## Verilen Metin
_____
HDP Eş Genel Başkanı Sancar: Biz Direnmeyi Biliriz

HDP Eş Genel Başkanı Sancar, Kobani Davası’na ilişkin yaptığı açıklamada, “Bu kumpas davasını sadece HDP’ye yönelik bir uygulama ve özel durum olarak nitelendirmek büyük hata olur. Biz direnmeyi biliriz, her türlü hukuksuzluğa karşı da sözümüz var. Bu sözü de her şart altında söyleriz” dedi.

Haber Merkezi / Sancar, açıklamasının devamında, “Bu bir kumpas davasıdır. Türkiye siyasetini dizayn etme politikasının önemli bir halkasıdır. Hiçbir muhalefet partisi, derdi demokrasi ve adalet olan hiçbir çevrenin buradaki kumpasa seyirci kalmaması gerekiyor” ifadelerini kullandı.

Mithat Sancar, açıklamasının sonuna doğru, ilk seçimlerde iktidarın gideceğini belirterek, “Bu iktidarın hukuksuzlukları, adaletsizlikleri de hem siyaseten hem de adil yargı önünde mutlaka hesaba çekilecektir. O nedenle adalet mücadelesinde bir an bile duraksamaya gerek yok. Ama adaletsizliğe bilerek ya da mecburiyetten alet olanlar kendilerini bir kez daha gözden geçirmelidir” dedi.

HDP Eş Genel Başkanı Mithat Sancar, Sincan’da görülen Kobani Davası’na katıldı. Sancar, burada yaptığı açıklamada şunları söyledi:

“Tam bir kumpas operasyonu olarak başlayan davanın bugünkü duruşmasını birlikte izleyeceğiz. Her yönüyle özel operasyon dosyasında Kobani Kumpas Davası. Şimdi de her açıdan hukuksuzluklar örneği olarak devam ediyor. Aslında hukuksuzluk demek hafif kalır. Burada karşılaştığımız şey hukukun basit ihlali değil. Burada karşılaştığımız şey basit bir adaletsiz uygulaması değil, gerçek anlamda bir düşman hukuku uygulamasıdır.

“Burada adil yargılama yok, acil yargılama var”
_____
## Kayıt Listesi
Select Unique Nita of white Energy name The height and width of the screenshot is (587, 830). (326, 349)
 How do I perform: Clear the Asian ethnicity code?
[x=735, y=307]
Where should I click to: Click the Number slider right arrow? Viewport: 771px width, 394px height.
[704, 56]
_____
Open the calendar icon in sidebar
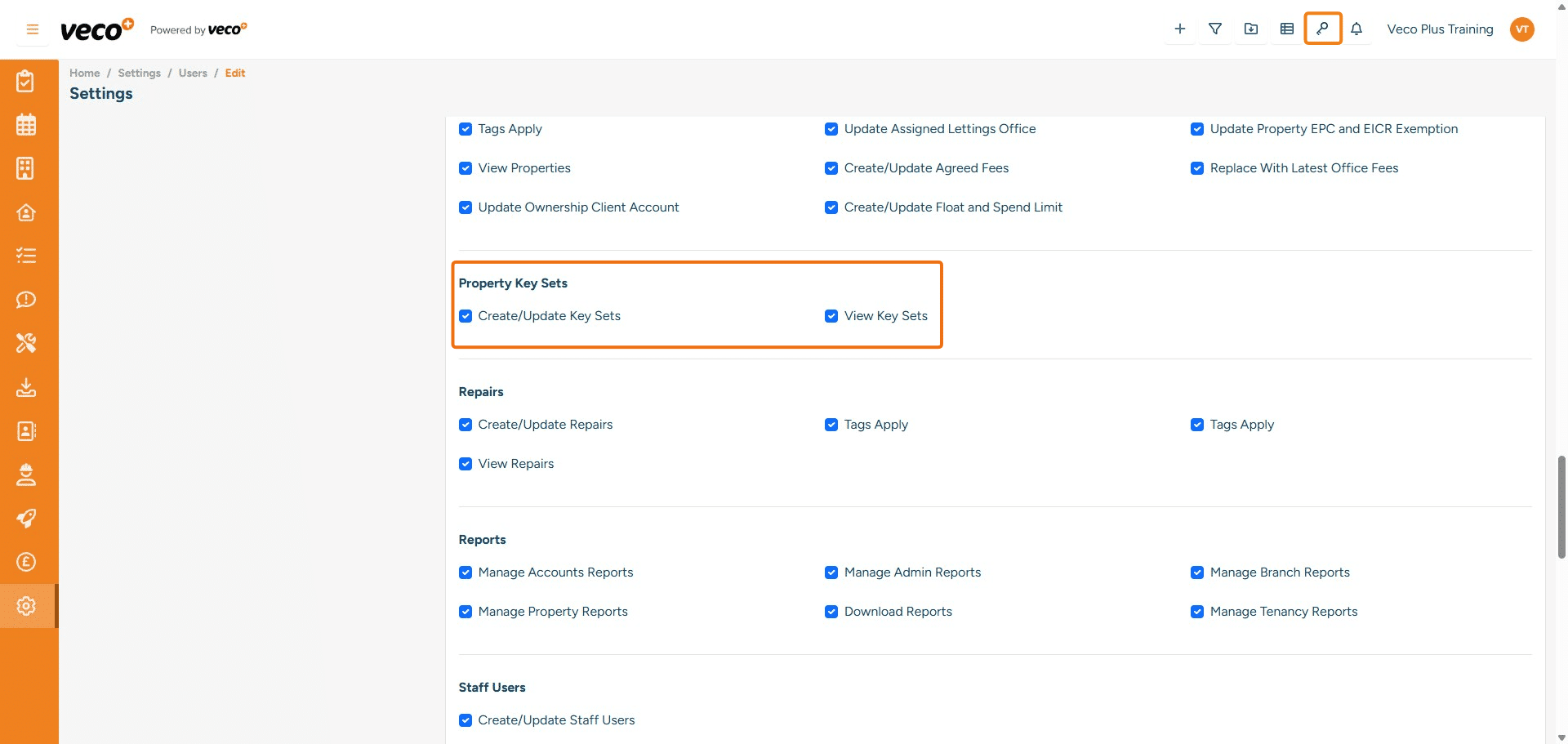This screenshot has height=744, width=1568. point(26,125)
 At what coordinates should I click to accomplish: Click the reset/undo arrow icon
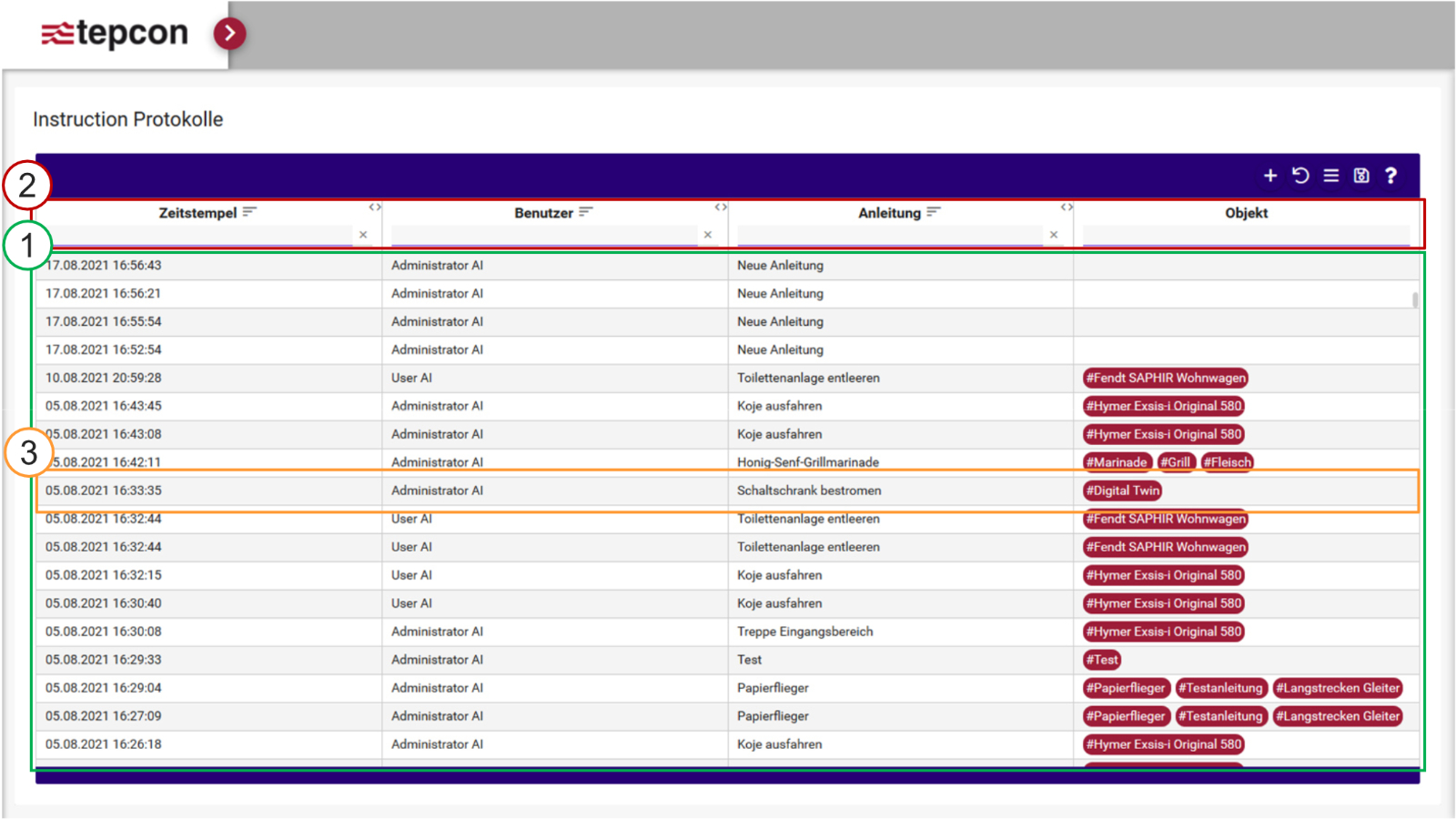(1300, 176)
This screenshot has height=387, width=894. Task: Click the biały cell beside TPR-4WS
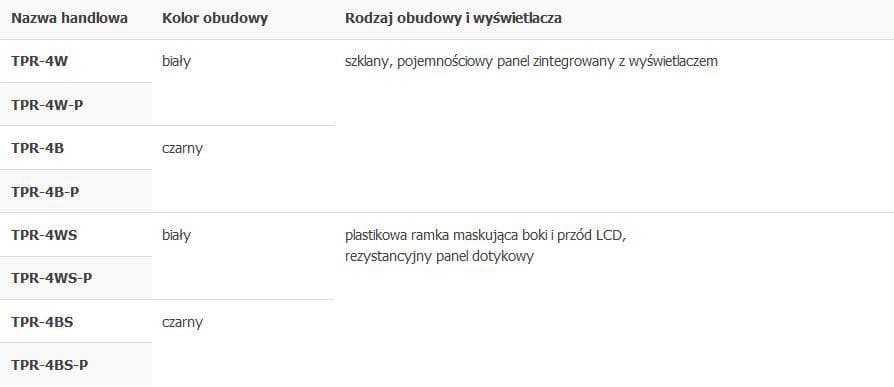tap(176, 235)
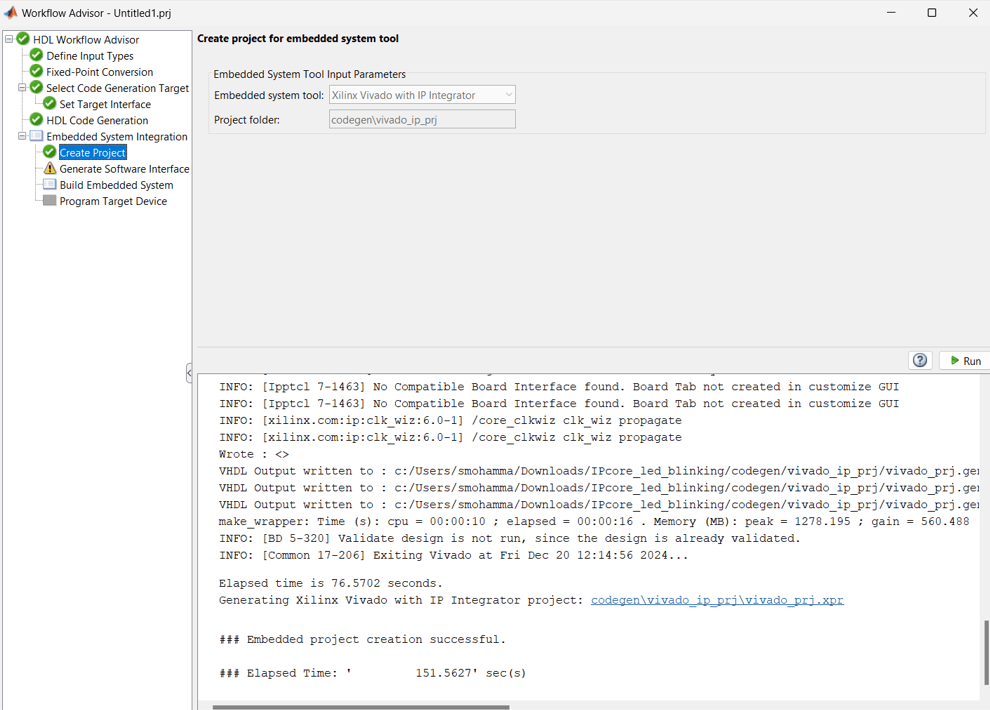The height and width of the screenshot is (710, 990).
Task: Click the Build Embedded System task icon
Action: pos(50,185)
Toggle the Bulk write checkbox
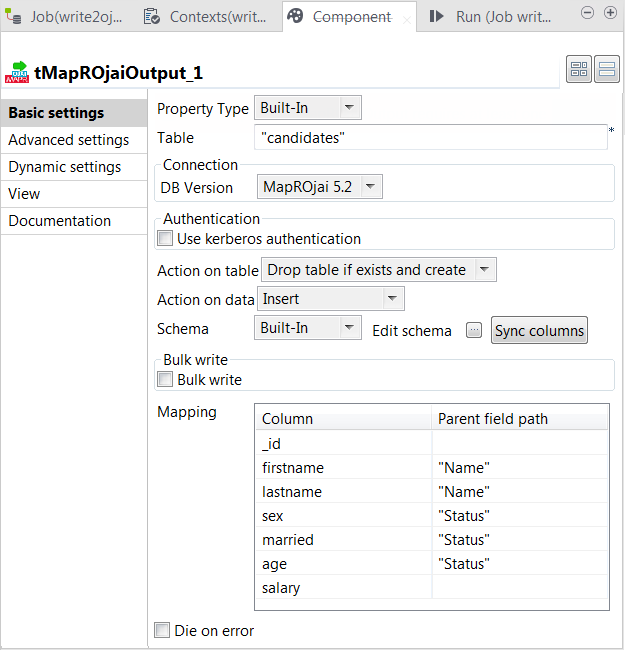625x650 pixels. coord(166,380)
_____
## Alıştırmalar
**1)** Kobani Davası haberine göre şu ifadelerin her biri doğru mu: (a) Sancar, davayı yalnızca HDP'ye özgü bir durum saymanın hata olacağını söylüyor; (b) Sancar, davanın bugünkü duruşmasını izlemeyeceklerini belirtiyor; (c) Sancar, adalet mücadelesinde duraksamaya gerek olmadığını ifade ediyor? Her biri için evet ya da hayır deyin ve karar verdiren sözleri haberden aynen aktarın.
**2)** Kobani Davası haberindeki "Hiçbir muhalefet partisi, derdi demokrasi ve adalet olan hiçbir çevrenin buradaki kumpasa seyirci kalmaması gerekiyor" cümlesini İngilizceye çevirin.
**3)** Kobani Davası haberini son cümlesinden sonrasıyla sürdürün.

## Cevap Listesi
**1)**
(a) Evet: "Bu kumpas davasını sadece HDP’ye yönelik bir uygulama ve özel durum olarak nitelendirmek büyük hata olur."
(b) Hayır: "davanın bugünkü duruşmasını birlikte izleyeceğiz"
(c) Evet: "O nedenle adalet mücadelesinde bir an bile duraksamaya gerek yok."

**2)** No opposition party, and no circle whose concern is democracy and justice, should remain a bystander to the conspiracy here.

**3)**
Onca yıllık akademisyenlik çalışmalarımda incelediğim hukuksuz davaların hepsini geride bırakmış bir düşman hukuku uygulaması olduğunu söylersem abartı değil. Tarihe hukuk adına, adalet adına yüz karası olan davalarda bile bu kadar keyfi uygulama yaşanmadı. Dreyfus, Sakko ve Vanzetti, Reichstag yangını davalarında bile bu kadar cüretkar bir keyfiliğe tanık olmadık. En azından oralarda görüntüyü kurtarma adına hukuk kurullarına şeklen uyma yaklaşımı söz konusuydu burada o da bırakılmış. Adil yargılamadan geçtik burada yapılan tek şey acil yargılamadır. Adaletin gerekleri değil, iktidarın ihtiyaçları esas alınıyor.

“Gizli tanık gizli bir şekilde, yargılananlar ve avukatlar olmadan dinlendi”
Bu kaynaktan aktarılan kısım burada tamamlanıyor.